» TASK GOAL
Please set down, with nothing changed, the lines between the one holding "This screenshot has height=736, width=1366." and the one holding "Looking at the", inclusive, and leave the pictures out of your answer.

» SUPPLIED MATERIAL
#####

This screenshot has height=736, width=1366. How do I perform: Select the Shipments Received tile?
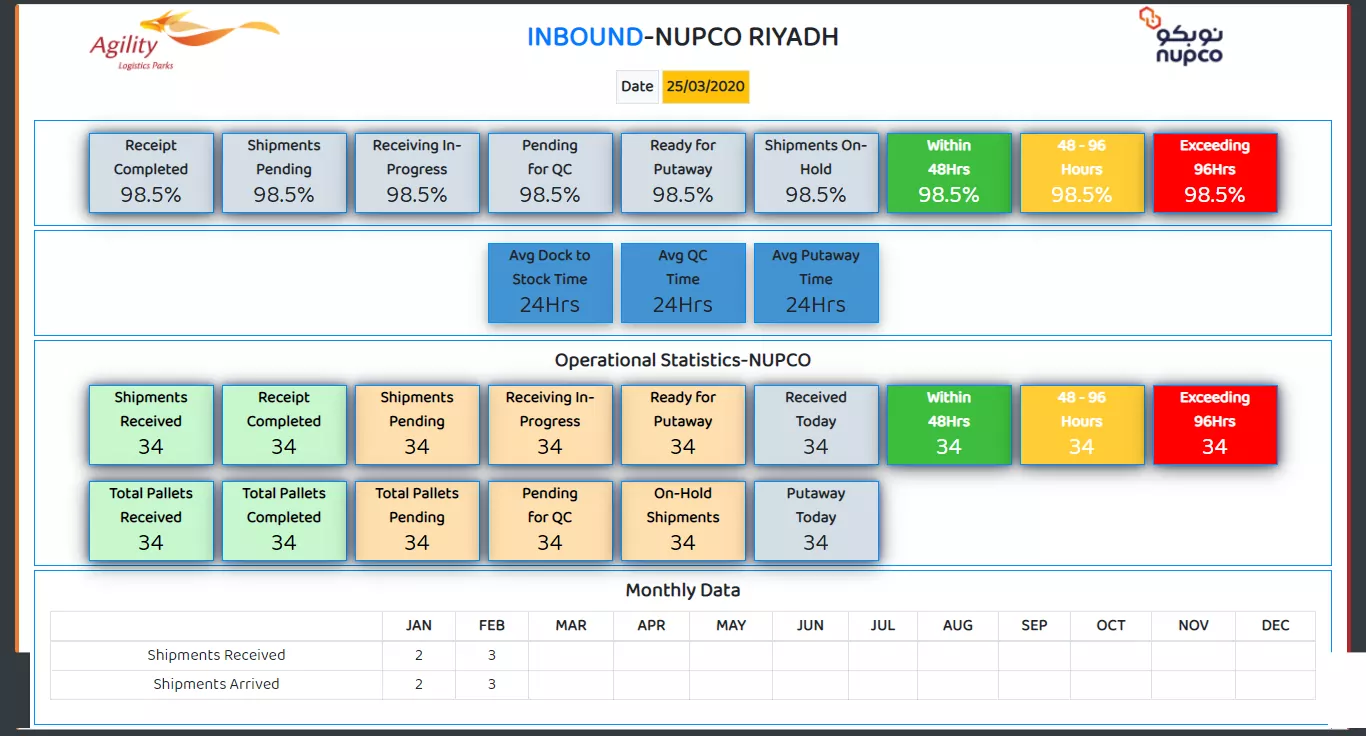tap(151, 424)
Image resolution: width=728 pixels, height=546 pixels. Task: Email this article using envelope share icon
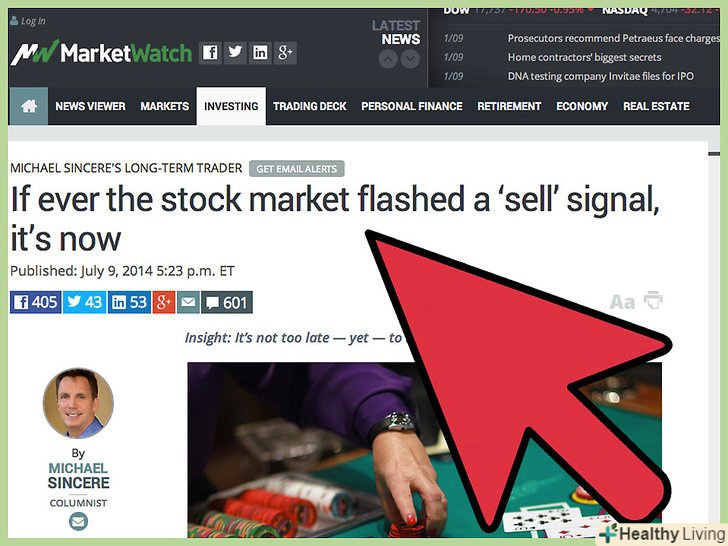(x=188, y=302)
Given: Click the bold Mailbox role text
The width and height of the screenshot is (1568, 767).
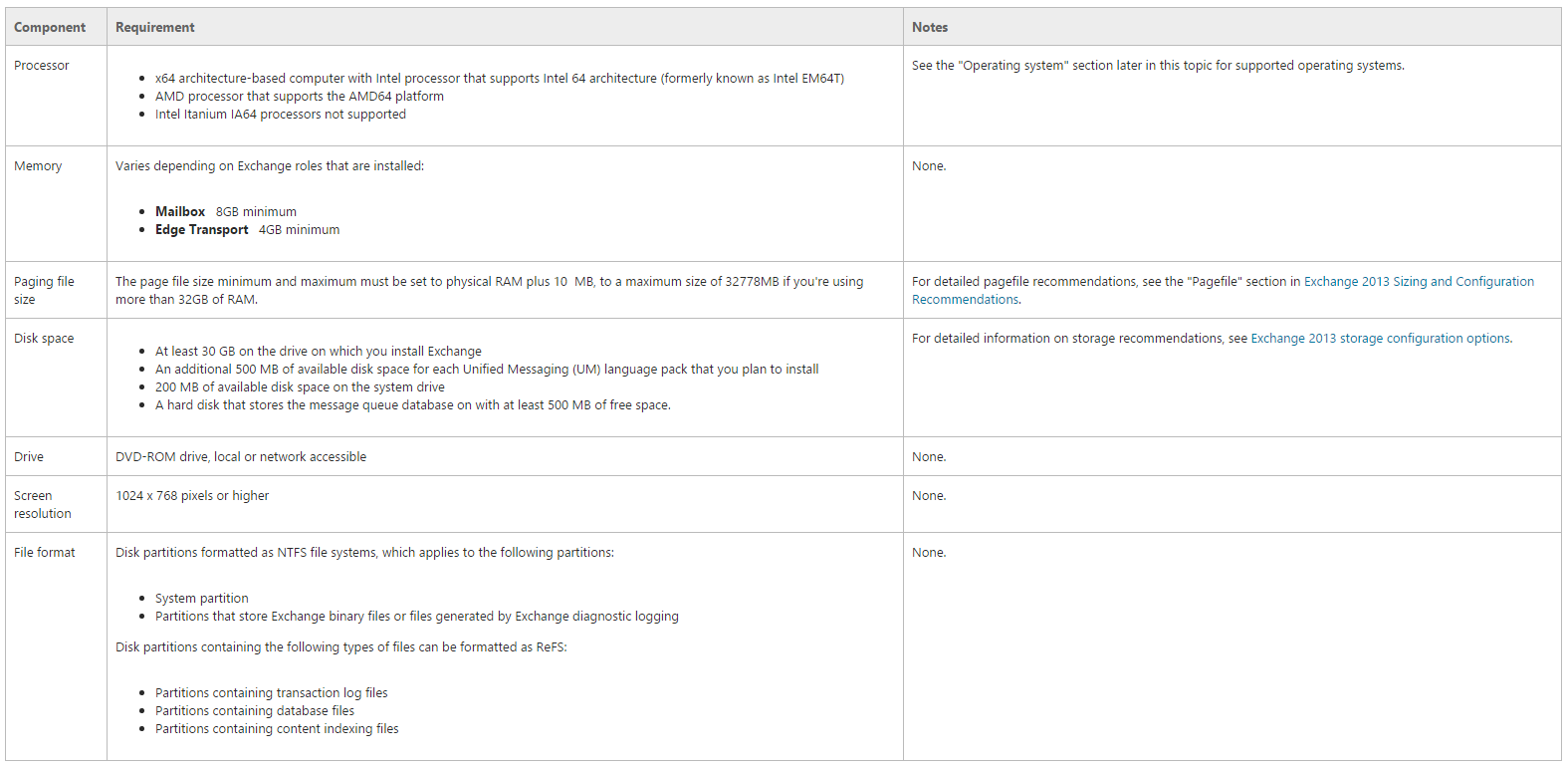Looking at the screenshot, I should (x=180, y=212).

#####

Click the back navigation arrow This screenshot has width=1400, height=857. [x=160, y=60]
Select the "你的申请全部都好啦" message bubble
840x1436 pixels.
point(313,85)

#####

» RIGHT ANSWER
This screenshot has height=736, width=1366. How do I perform: Select the Shipments Received tile?
tap(151, 424)
Image resolution: width=728 pixels, height=546 pixels. Task: Email this article using envelope share icon
(x=188, y=302)
Given: Click the bold Mailbox role text
The width and height of the screenshot is (1568, 767).
Looking at the screenshot, I should (x=180, y=212).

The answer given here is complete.